Strategie di Fioretti per il Derthona Basket senza Manjon
Derthona Basket prosegue la stagione affrontando l’assenza di Ezra Manjon, con un problema muscolare la cui rivalutazione è prevista tra circa quindici giorni. In questo contesto, l’allenatore Mario Fioretti ha ridisegnato le rotazioni, contando sul rientro di Arturs Strautins e sull’implementazione di un nuovo starting five. L’obiettivo è mantenere l’assetto offensivo fluido e l’equilibrio difensivo, sfruttando le dinamiche interne e la profondità della squadra.
assenza di ezra manjon: rivalutazione entro quindici giorni
La situazione resta determinante per la gestione del reparto esterno: l’assenza di Ezra Manjon influenza le scelte tattiche e la proposta di gioco. La rivalutazione medica è prevista tra circa quindici giorni, periodo utile per definire eventuali twist nelle rotazioni e per stabilire nuove certezze in vista delle prossime gare.
il nuovo starting five e le rotazioni
Fioretti ha affidato al quintetto stabile una revisione significativa: in regia si alternano Hubb e Vital, mentre Riismaa è designato come guardia realizzando tiri dalla distanza. Sotto canestro è stata schierata la coppia Gorham–Olejniczak, già presente in 109 possessi, a imporsi come riferimento difensivo e di complementarità offensiva.

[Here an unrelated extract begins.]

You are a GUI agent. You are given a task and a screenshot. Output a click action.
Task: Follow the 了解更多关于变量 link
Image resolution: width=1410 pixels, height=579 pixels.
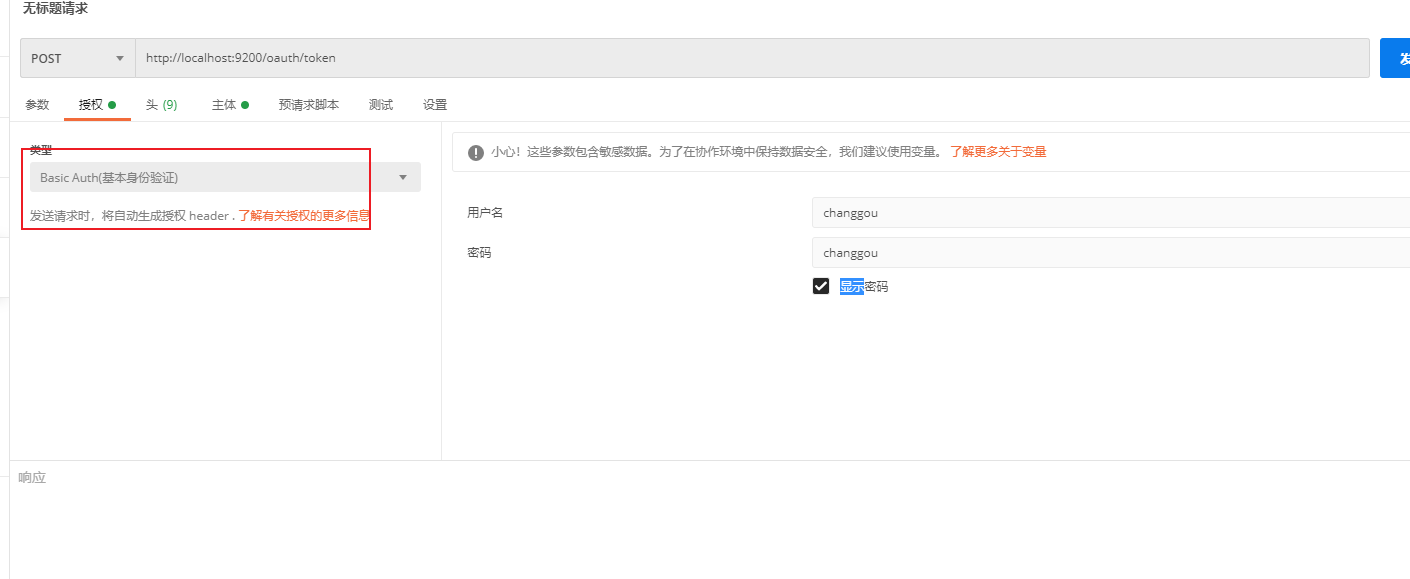point(998,152)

valutazione statistica del quintetto
Secondo Hack-a-Stat, il nuovo starting five registra un net rating di +14, ponendosi tra i migliori tre gruppi della squadra per efficienza. L’attacco è efficiente, con 130,3 punti ogni 100 possessi, mentre la difesa resta l’aspetto su cui intervenire per consolidare la competitività complessiva e ridurre le vulnerabilità.